--- DOCUMENT SEGMENT ---

I have been to Buenos Aires in 2010 for vacation and near the hotel there was an avenue with many CD shops. I spent almost one day digging good stuff there and this album is a result of that. When I found this CD two things caught my attention: It’s an Al Di Meola work and it’s from Bluemoon records. I already have some records from this company and they are really good.
Many countries have its own music icons. Brazil has Tom Jobin and Villa Lobos. Argentina has Astor Piazzolla (among others, for both countries, of course). I listened to this CD recently, after deciding to listen my entire collection in alphabetical order. I like to do that because we end up re-discovering goods things that were hidden for long time.

This is a very easy to listen work. The guitar, the accordion and the classical guitar combination provides a very soft timbre allowing us to increase the volume. Despite the fact that this record is made basically by three instruments, with a few percussion in some tracks, when I started the audition I thought that I would listen only two or three musics, skipping some to avoid a possible sleepiness. Far away from that, I listened this work end-to-end, each chord, totally focused on the Piazzolla’s music richness translated by Al Di Meola.

The tracks 4, 7 and 9 are my favorites. The last two has a superb recording quality and 4 (Tango Suite part II) shows the Di Meola’s contemporary fusionism. In track 9 (Milonga Del Angel), he plays a solo guitar showing us why he left the electric guitar for a while.

Thank you
Leonardo

Hello All

February 22, 2011

My apologies about being a bit lazy in the last months. I’m not having enough time to write about my discs. I hope coming back soon.
I’m using twitter to write some brief things I’m doing and listening: @Leo_MP

thanks!
Leonardo

Larry Carlton – Fire Wire (Bluebird RCA)

February 13, 2010

Larry Carlton, veteran guitar player. He was already a studio musician, recorded with Michael Jackson, Steely Dan and much more.
He is most known as a jazz blues musician. Replaced Lee Ritenour in Fourplay. This band might be more popular than Larry himself, by the way. Fourplay is almost my favorite style, except by the fact that their music is very quiet and so well behaved but has my own respect despite that.
Perhaps, that was the reason why Larry Carlton decided to make Fire Wire? If you like Guitar Heroes (aka virtuous guitar player and not the video-game, ok?) you will enjoy this record a lot.
With a truly rock punch, guitar with more overdrive effects than usual, with blues, jazz and funk dressing.
Maybe Larry Carlton wanted to rebel himself against the so well behaved sound of Fourplay and decided to put all that into Fire Wire? The music are very nice. Reminded me the Satriani work I already commented here.
Another interesting point is as we go listening to music and trying to evaluate them, we become more familiar to the sound engineers than the artists (or musicians, since the good sound engs. are artists as well). Doug Sax was the responsible for the mastering (thanks God this guy is always present). He made a very interesting mastering, putting all the parts together, without creating much air gap between the instruments. A very typical rock’n roll mastering.
I ended this text up with the guy responsible for the mastering here. Is he an artist, or not?

---

PROBLEM A =>
In the music review, who was responsible for the mastering on Fire Wire?
The records have no connection to the music review.

--- DATA SUPPLIED ---

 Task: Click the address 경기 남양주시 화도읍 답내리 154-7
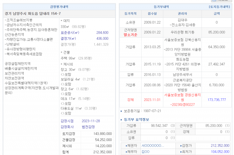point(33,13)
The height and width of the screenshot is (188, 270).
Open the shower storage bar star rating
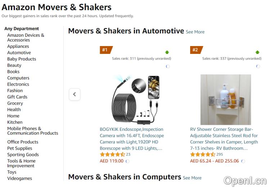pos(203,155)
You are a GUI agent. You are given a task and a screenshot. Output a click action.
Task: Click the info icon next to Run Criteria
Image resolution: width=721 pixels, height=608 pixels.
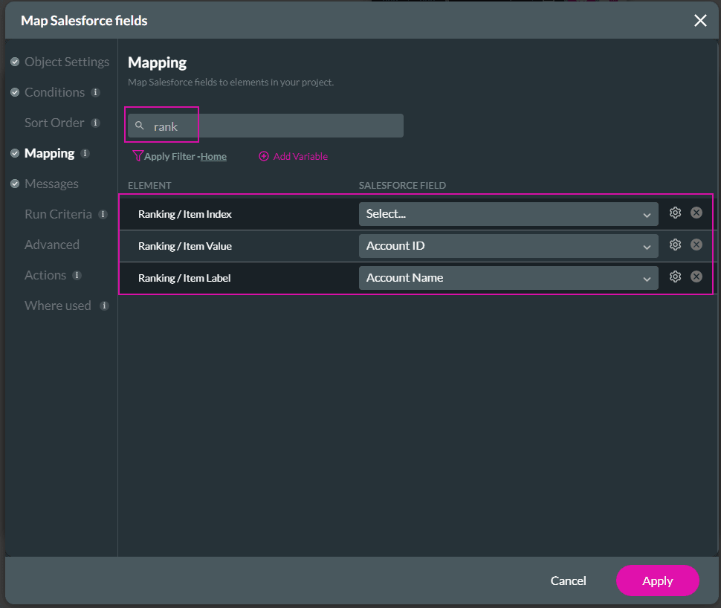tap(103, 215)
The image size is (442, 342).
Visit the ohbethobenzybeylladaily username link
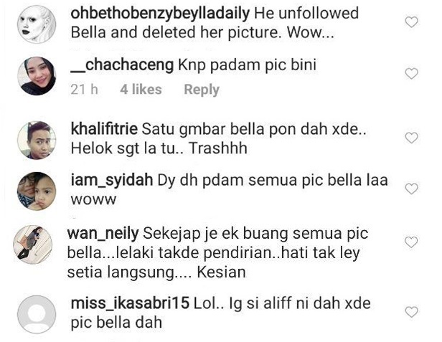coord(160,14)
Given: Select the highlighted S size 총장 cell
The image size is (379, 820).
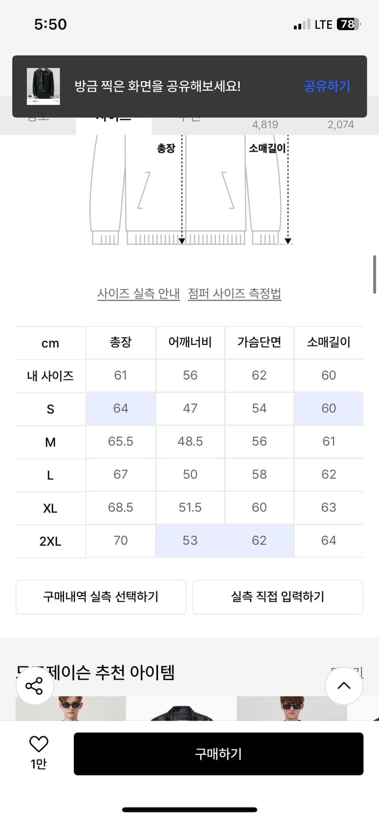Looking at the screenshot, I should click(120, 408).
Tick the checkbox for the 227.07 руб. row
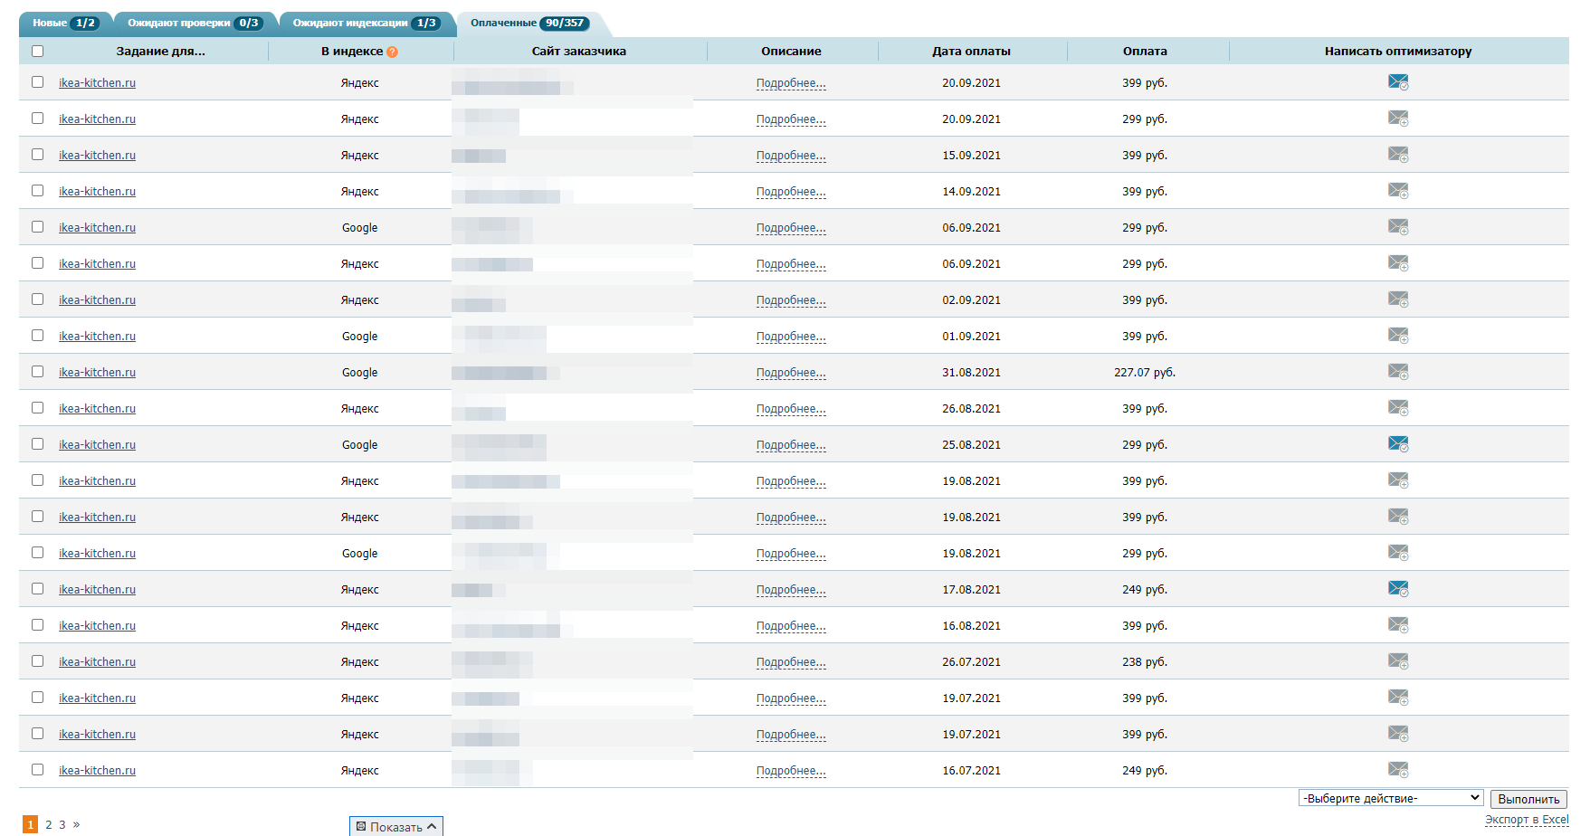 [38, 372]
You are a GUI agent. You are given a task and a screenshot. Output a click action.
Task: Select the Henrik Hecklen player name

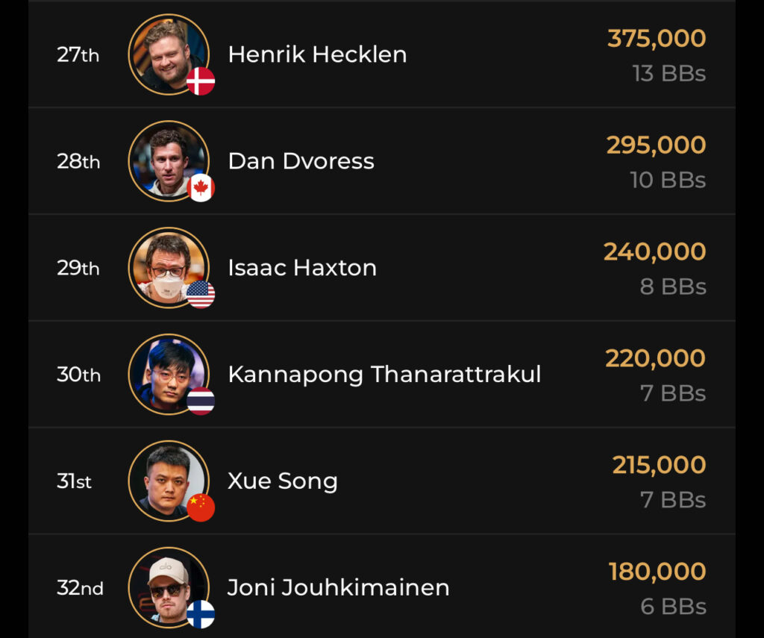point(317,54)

---
--- DATA SUPPLIED ---

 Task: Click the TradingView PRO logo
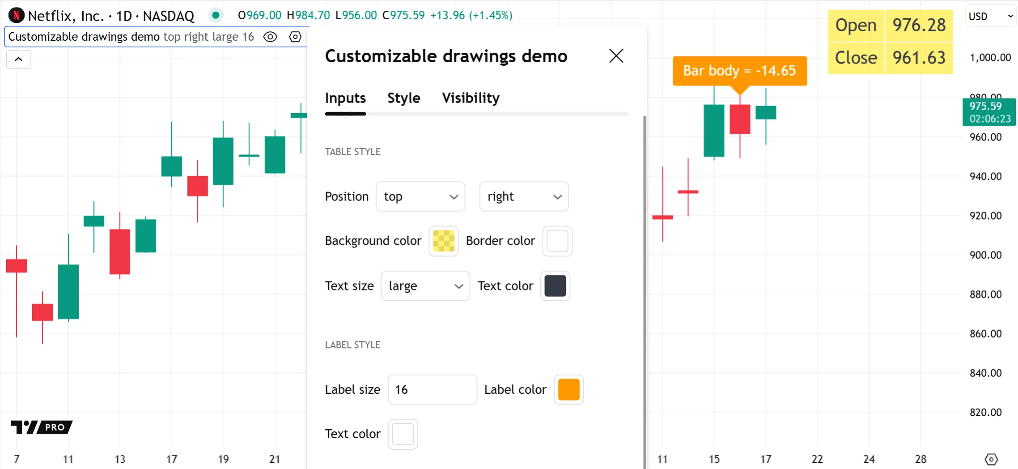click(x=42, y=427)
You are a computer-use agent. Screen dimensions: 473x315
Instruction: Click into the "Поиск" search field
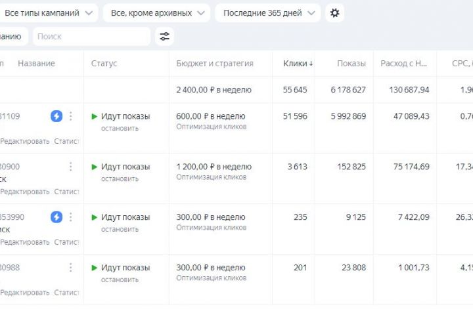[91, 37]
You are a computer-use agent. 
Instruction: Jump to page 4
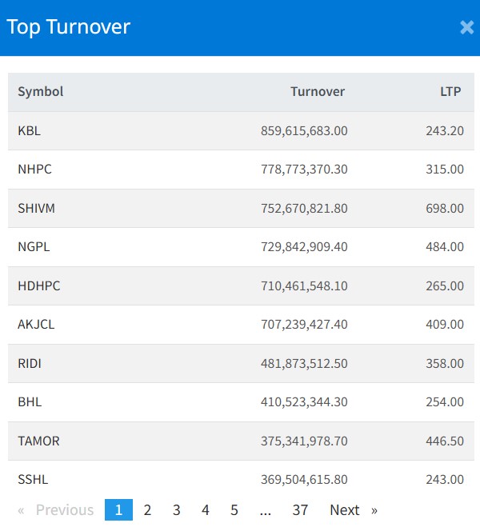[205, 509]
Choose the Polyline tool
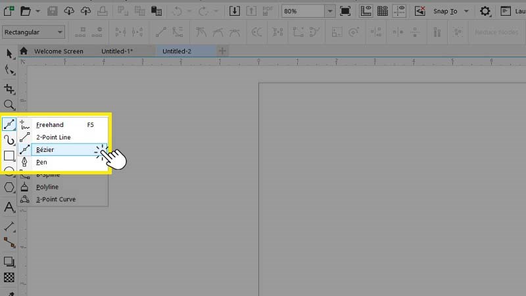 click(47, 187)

---
--- DATA SUPPLIED ---

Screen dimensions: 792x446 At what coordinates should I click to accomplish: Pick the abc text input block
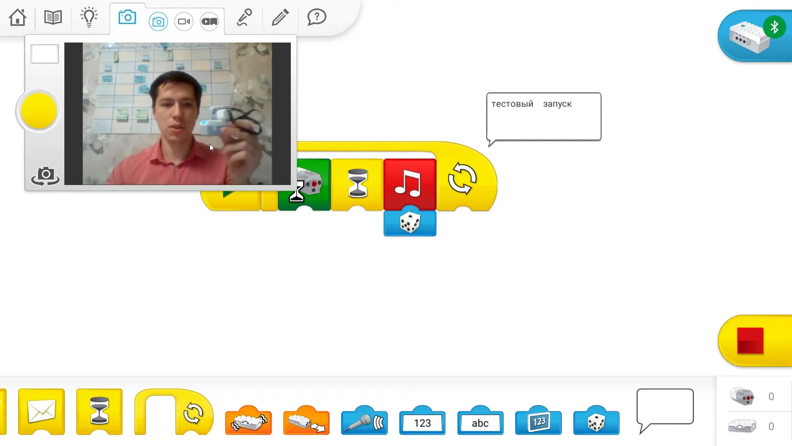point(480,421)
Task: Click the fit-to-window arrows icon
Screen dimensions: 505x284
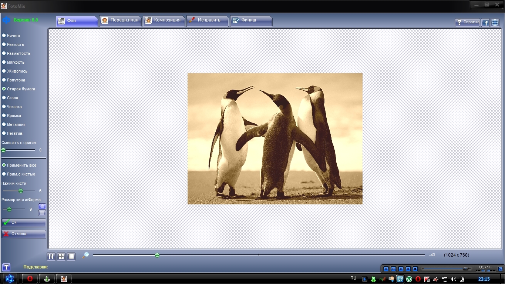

---

PROBLEM B =>
Please rewrite only the records from the line with "You are a computer-use agent. Screen" to the line with "click(47, 187)", substituting "Command" for "Instruction" and changing nothing else. Omit the pictures.

TASK RESULT A =>
Doug Sax

TASK RESULT B =>
You are a computer-use agent. Screen dimensions: 473x315
Command: Click into the "Поиск" search field
[91, 37]
You are a computer-use agent. 
Command: Jump to page 4
[205, 509]
Choose the Polyline tool
 click(47, 187)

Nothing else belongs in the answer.